▸ **REQUEST**
Continue the reader comments below about Wolfram's image identification, starting after the final comment.

▸ **SOURCE TEXT**
········

Impressive. Although I had to laugh when Wolfram identified 2 musicians in a recording studio as a "revolving door" :-) Anyway, I sent them feedback so no doubt Wolfram will have better luck on that kind of image later.
It was very good on squirrels and flamingoes!

Posted by:

Louis Toscano
05 Aug 2019

Article does not relate to anything I can use.

Posted by:

Doug W.
05 Aug 2019

This was hilarious! I uploaded a closeup picture of a pig and it identified it as a dog, and even tried to guess the type of dog. Got a long way to go ... hope they're not tempted to release this software before it's totally proven!!

Posted by:

Bob K
05 Aug 2019

I've tried Wolfram|Alpha and was less than impressed.

Posted by:

05 Aug 2019

OK, sounds kind of for fun. There is absolutely no use I would have for this....but I do appreciate Bob discussing it so I know not to bother if it comes up in a search.

Posted by:

05 Aug 2019

I dragged one of the standard Windows 7 images into the Wolfram frame. The picture was of penguins. Wolfram made nothing of it. The same happened with the stock picture of yellow tulips. I am greatly underwhelmed. A five year-old could answer both questions in the blink of an eye.

········

▸ **GIVEN DATA**
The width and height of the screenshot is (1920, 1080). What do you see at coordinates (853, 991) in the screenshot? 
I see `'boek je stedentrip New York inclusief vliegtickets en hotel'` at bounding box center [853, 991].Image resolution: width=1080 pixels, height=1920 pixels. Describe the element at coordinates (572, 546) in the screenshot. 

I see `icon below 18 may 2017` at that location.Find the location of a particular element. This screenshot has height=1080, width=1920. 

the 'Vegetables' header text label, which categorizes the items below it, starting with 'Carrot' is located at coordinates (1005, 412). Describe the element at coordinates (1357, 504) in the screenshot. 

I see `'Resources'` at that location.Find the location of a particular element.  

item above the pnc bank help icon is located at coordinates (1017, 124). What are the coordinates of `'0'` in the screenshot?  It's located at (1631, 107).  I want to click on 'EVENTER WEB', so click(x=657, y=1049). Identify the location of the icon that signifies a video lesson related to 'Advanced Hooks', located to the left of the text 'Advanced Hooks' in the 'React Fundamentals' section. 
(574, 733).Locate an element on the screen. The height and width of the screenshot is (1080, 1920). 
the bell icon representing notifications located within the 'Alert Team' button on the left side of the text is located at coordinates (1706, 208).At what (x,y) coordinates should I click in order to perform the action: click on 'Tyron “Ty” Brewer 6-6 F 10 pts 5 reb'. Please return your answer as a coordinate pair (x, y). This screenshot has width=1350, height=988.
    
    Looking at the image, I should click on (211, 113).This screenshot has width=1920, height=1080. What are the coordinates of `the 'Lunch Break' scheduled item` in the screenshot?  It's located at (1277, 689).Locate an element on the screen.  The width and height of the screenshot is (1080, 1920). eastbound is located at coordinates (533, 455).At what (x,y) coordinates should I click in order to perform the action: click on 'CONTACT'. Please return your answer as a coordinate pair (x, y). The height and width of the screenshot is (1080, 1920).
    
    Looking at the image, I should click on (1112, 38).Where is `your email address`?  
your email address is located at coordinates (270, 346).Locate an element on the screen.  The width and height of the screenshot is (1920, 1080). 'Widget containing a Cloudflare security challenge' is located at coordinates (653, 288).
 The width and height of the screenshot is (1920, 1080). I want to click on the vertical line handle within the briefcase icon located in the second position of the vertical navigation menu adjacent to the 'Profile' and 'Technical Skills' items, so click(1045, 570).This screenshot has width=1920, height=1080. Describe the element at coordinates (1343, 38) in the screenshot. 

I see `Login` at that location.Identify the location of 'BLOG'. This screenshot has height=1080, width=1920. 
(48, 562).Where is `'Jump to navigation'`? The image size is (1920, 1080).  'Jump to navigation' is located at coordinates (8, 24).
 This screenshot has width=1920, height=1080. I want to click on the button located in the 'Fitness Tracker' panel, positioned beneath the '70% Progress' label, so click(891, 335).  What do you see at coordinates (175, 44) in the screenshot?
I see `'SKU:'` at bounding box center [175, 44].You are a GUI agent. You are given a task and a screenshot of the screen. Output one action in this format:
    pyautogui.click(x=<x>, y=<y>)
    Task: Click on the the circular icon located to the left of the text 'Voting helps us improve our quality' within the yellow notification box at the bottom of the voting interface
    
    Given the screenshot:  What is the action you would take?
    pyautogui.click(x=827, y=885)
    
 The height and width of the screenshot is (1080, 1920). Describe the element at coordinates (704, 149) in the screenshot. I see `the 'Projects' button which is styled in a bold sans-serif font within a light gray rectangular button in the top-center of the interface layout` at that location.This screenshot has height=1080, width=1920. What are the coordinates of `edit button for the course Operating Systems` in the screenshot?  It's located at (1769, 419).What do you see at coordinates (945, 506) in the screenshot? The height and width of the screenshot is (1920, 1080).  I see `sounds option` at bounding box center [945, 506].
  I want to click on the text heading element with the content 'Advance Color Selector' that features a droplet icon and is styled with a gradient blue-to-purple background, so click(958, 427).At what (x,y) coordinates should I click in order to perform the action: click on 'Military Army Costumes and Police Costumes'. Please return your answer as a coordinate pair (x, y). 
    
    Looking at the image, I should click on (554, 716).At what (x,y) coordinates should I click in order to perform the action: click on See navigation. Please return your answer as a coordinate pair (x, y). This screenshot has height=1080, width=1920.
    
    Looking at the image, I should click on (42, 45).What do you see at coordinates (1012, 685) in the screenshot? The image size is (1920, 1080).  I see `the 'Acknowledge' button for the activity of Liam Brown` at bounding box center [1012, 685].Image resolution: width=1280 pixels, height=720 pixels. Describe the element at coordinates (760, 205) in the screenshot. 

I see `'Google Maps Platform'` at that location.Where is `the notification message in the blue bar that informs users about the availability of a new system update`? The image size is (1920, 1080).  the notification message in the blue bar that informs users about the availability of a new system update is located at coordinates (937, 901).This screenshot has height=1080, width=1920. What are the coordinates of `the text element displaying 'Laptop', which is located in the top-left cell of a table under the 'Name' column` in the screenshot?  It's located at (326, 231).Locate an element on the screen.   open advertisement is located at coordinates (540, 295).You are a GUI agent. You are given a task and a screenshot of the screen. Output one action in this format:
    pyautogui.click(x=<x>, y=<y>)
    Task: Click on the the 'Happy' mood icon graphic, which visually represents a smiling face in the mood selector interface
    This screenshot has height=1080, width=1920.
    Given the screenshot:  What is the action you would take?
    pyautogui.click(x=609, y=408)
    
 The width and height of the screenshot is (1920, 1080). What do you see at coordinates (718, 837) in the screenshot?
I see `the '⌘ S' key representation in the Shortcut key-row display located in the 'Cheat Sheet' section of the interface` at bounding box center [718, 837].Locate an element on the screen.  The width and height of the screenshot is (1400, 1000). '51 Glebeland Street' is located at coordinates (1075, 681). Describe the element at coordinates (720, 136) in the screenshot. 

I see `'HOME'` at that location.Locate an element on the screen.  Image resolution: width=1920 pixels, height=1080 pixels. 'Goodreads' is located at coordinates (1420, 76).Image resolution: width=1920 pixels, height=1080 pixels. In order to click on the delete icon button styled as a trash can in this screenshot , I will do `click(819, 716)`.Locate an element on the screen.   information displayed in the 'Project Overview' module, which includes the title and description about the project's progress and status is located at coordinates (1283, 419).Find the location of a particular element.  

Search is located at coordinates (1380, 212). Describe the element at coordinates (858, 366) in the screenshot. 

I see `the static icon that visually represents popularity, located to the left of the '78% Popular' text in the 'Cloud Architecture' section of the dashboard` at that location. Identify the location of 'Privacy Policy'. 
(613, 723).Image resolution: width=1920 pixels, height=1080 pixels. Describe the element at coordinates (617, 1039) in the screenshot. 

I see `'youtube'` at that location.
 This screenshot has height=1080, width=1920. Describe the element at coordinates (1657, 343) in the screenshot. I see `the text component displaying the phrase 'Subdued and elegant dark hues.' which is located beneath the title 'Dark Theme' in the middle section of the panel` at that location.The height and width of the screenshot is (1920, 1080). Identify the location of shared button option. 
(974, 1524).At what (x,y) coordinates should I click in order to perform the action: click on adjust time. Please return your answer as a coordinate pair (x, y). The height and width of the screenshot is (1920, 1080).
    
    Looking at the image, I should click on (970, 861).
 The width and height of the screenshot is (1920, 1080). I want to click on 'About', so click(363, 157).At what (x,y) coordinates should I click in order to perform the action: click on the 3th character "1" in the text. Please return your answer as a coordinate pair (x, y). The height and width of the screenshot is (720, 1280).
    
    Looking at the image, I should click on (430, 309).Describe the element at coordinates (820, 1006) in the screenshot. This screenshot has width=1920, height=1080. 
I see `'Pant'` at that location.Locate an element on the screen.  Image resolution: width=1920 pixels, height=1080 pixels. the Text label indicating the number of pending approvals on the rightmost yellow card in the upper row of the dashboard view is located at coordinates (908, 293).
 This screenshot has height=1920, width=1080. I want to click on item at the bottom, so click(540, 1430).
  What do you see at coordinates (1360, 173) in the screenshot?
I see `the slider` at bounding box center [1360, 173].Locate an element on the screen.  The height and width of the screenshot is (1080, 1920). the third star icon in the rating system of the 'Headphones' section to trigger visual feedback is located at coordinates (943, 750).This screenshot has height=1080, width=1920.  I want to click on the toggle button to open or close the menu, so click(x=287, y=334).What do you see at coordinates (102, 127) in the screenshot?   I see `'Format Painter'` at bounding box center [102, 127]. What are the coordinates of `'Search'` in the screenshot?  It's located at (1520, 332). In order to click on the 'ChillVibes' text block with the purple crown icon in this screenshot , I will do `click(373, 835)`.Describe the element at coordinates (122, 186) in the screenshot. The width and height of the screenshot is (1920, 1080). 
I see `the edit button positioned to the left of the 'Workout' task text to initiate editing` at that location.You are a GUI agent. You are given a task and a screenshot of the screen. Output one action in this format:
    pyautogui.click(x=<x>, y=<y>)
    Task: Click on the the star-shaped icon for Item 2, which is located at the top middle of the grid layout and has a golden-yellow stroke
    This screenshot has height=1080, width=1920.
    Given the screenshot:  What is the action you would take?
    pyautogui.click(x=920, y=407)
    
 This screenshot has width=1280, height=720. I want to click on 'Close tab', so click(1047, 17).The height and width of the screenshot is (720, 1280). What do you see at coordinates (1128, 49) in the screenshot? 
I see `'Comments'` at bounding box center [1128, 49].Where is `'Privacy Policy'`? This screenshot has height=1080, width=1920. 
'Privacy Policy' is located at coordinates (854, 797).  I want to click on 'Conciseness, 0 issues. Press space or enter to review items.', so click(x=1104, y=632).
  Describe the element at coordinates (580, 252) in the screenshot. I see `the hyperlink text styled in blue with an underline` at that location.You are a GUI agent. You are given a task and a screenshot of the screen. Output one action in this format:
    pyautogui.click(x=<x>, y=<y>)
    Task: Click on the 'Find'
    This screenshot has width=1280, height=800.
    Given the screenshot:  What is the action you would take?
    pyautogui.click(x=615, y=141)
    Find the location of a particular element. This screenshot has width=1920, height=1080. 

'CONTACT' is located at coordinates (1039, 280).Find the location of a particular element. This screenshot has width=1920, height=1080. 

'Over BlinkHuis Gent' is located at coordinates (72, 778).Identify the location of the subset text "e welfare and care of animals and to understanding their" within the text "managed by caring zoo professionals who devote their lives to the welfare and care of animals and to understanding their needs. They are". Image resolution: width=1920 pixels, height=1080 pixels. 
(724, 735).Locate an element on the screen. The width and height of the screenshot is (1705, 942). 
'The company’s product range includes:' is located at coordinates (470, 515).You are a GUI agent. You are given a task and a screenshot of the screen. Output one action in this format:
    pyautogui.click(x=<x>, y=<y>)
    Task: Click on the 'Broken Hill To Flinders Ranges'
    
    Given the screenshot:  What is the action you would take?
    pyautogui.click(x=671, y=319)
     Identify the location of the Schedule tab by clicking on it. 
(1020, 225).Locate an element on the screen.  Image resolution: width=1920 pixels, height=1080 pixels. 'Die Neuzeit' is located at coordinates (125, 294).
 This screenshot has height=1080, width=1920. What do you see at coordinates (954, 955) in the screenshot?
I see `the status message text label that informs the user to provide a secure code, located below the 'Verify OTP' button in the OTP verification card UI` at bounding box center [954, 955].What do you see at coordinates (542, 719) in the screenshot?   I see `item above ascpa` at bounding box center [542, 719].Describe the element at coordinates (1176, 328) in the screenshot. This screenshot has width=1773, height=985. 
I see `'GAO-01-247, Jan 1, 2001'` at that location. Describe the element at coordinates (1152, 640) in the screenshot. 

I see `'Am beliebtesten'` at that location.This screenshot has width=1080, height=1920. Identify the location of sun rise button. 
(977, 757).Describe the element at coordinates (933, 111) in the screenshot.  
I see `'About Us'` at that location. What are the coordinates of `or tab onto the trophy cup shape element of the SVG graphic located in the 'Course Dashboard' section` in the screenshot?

········

▸ **EXERCISE RESPONSE**
Posted by:

Jay Rodriguez
05 Aug 2019

It has been a year or more since I first visited this site, WolframAlpha. I showed it a picture of an object that I wanted a identification on because I didn't know what it was. Sadly, Wolfram alpha did not know either. Several days ago I showed it a picture of an animal that looks something like an antelope. This was a sticker out of one of my granddaughter's games. It identified it as a bottle top and something equally as wrong. I have showed it several images that it got correct. I have high hopes for this site and hope they continue to improve. Thank you for the list of other sites, Bob. I will give them a try.

Posted by:

05 Aug 2019

Put up 4 different pictures.....All a lot. It was funny though.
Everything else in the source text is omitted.